Combining different methods
The study methodology included a descriptive analysis using Vietnam Household Living Standards Survey (VHLSS) data, a lab-in-the-field experiment, and an associated survey. The experiment was conducted to get data for measuring an individual’s risk and negotiation preferences, while the survey asked questions on observable characteristics (gender, age, education level) and labor market outcomes (occupations, wages, bonus, overtime work, the number of hours worked) to grasp the difference in wage between the two genders. The sample included 320 men and women aged 15-60 working in the same industrial zone, with at least 6 months of prior working experience.
Results from the descriptive analysis of VHLSS data revealed that wages for females across non-agricultural sectors are lower than males’ wages. Overall, the difference is 16.3 percentage points, meaning women generally earn 16.3 percentage points less than men. Evidence from the experiment indicated that women were more likely to choose options that offer a sure payoff, thus are more risk-averse compared to men. Moreover, the propensity to negotiate is 62.8% for males and 54.8% for females, meaning women are generally more reluctant to engage in negotiations. In the regression approach using a dummy for females as the only explanatory variable, the results indicated that females are 12.7% less likely to initiate negotiations compared to males. Finally, results from the post-experiment survey showed that earnings per hour for females are 6.7 percentage points lower than hourly earnings for males.
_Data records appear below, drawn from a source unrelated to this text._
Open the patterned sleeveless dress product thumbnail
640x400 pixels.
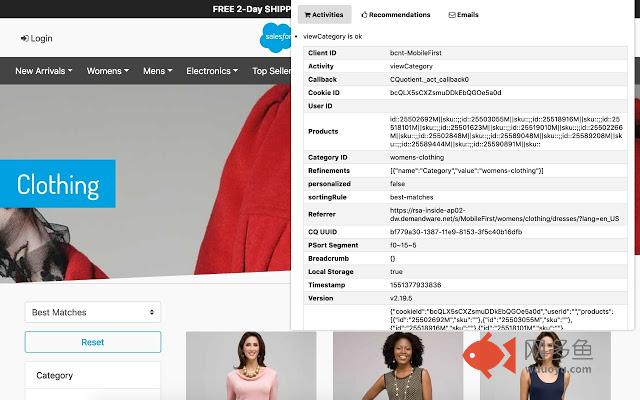pyautogui.click(x=398, y=366)
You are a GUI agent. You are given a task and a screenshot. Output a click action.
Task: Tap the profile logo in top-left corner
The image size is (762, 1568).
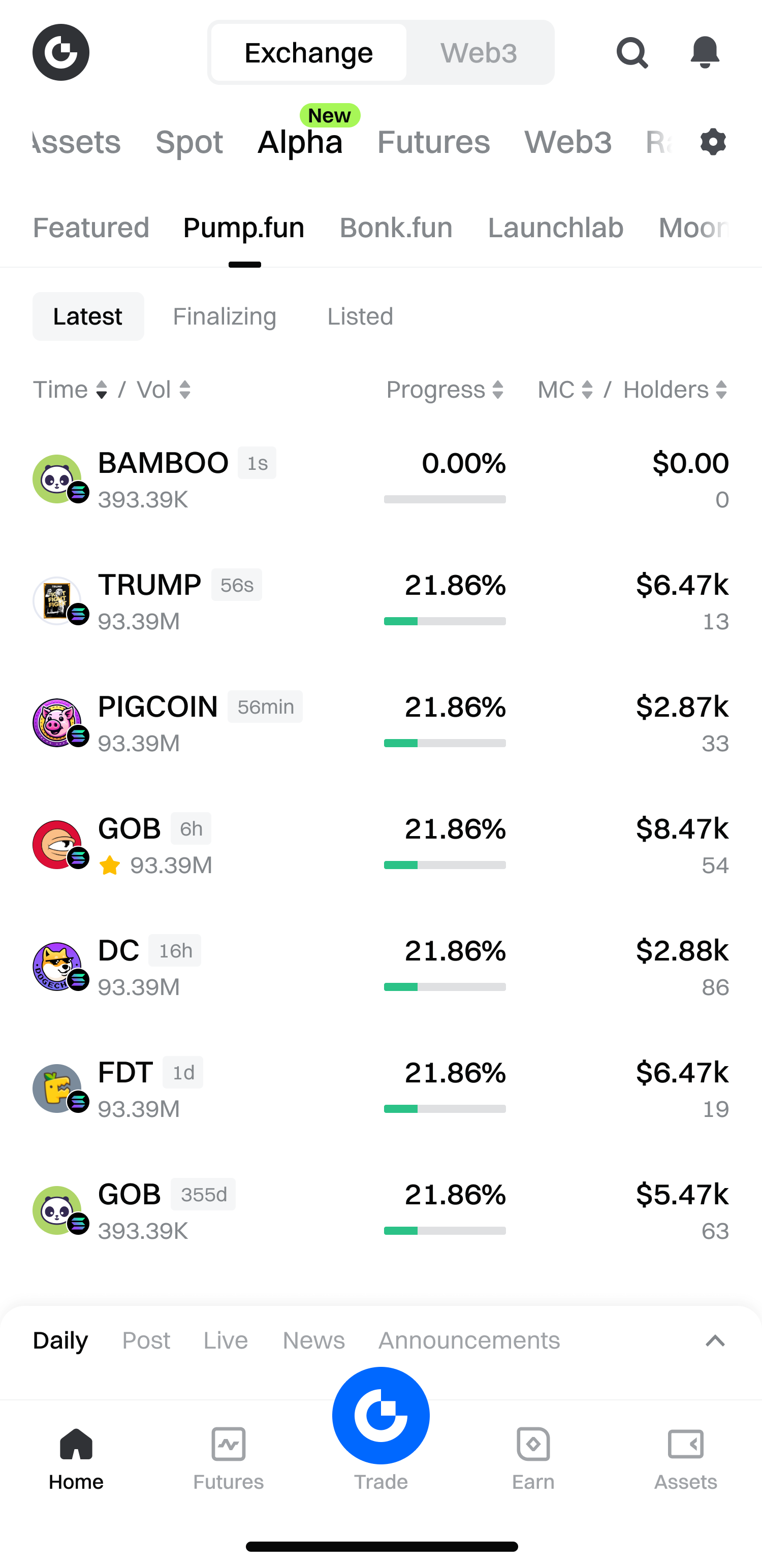click(61, 53)
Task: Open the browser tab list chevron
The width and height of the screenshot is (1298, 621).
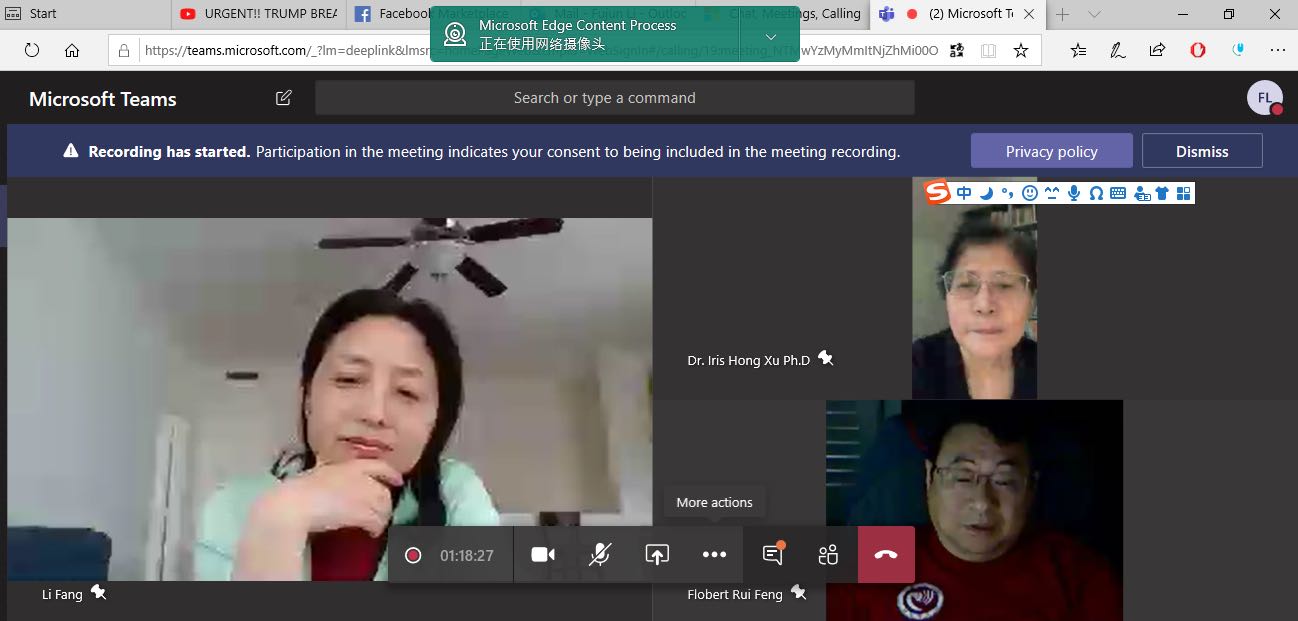Action: [x=1094, y=14]
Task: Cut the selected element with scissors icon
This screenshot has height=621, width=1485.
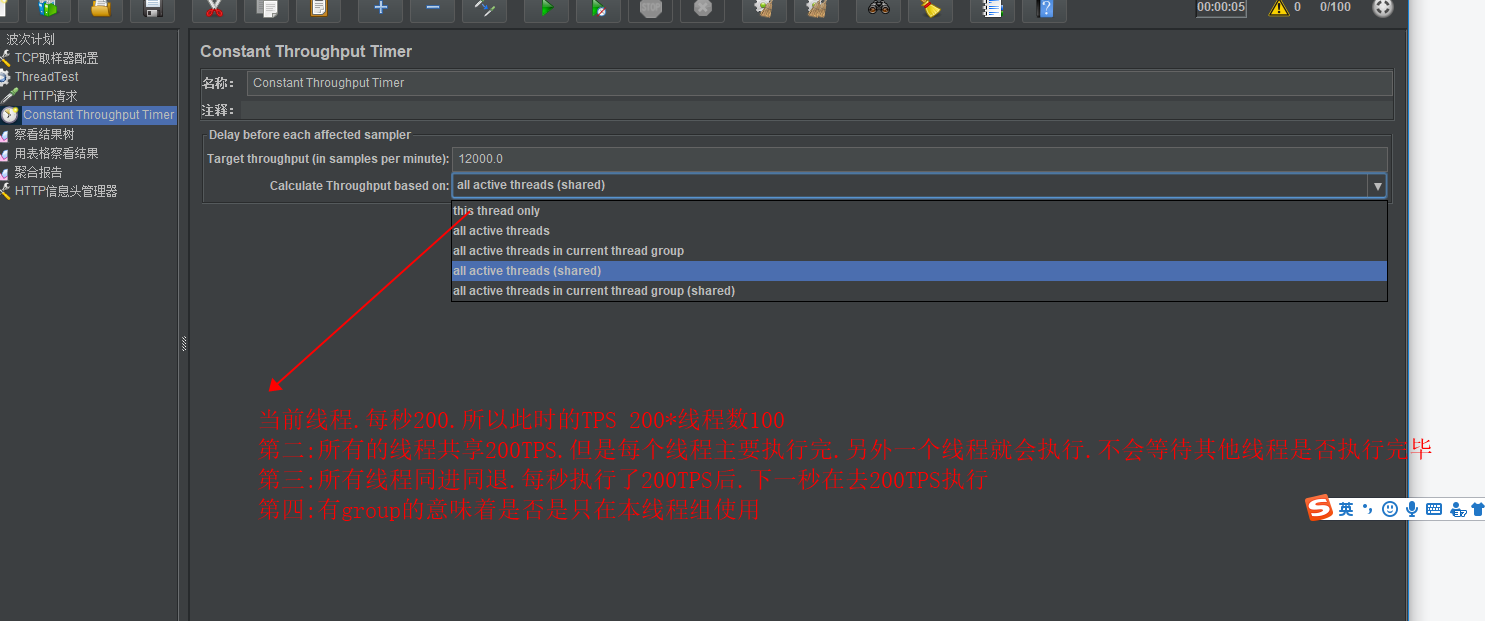Action: [x=213, y=11]
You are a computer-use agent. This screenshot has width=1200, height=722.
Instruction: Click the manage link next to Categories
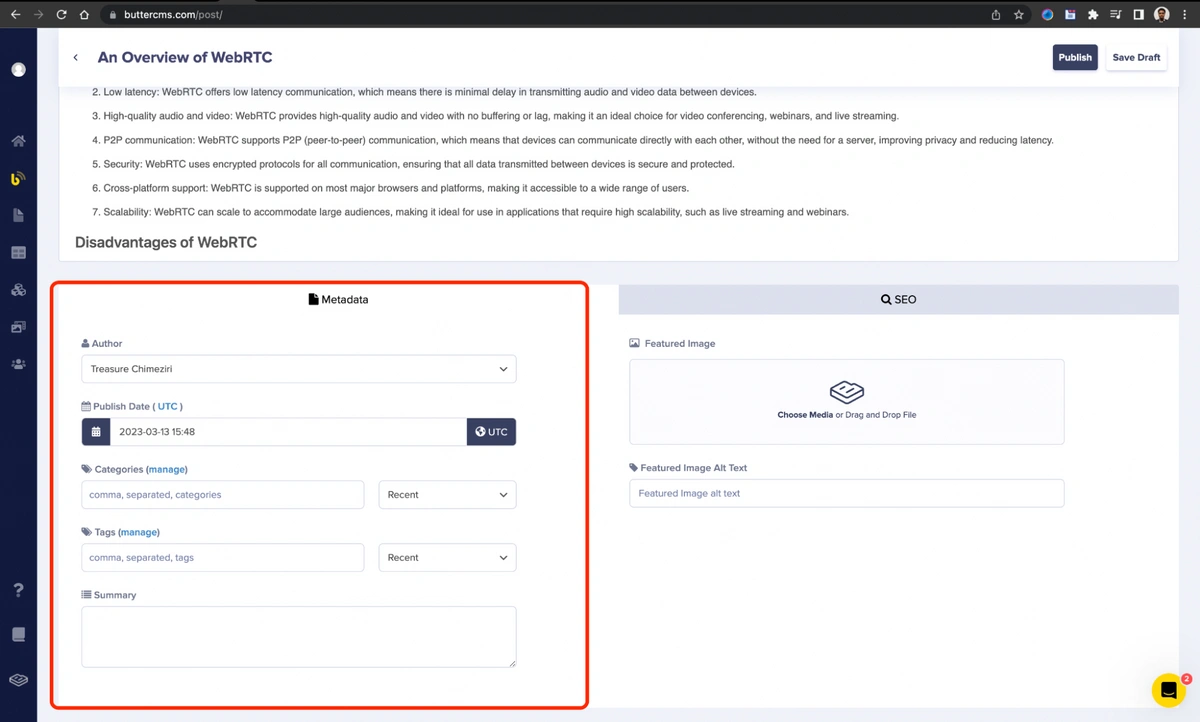click(x=167, y=469)
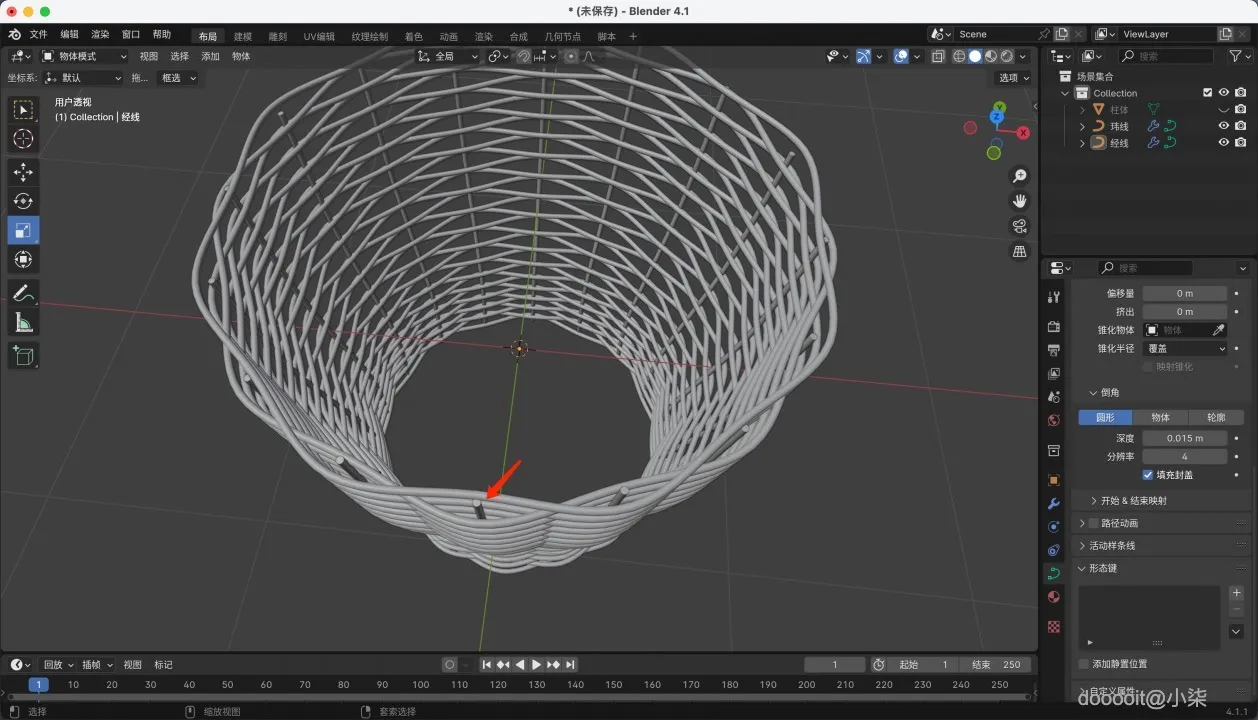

Policies are needed to narrow the gap
This study contributes to the literature on gender inequality, different outcomes in the labor market, and unobservable variables in the behavior of men and women. Overall, the study found gender differences in preferences for risk and negotiation are associated with a 29% reduction in the gender wage gap. In addition, these behavioral variables are found to attribute 15.5% to the unexplained component of the men-women gap in earnings. Therefore, unobservable characteristics such as risk and negotiation preferences play an important role and should be taken into account in shaping policies to help narrow the income gap between men and women.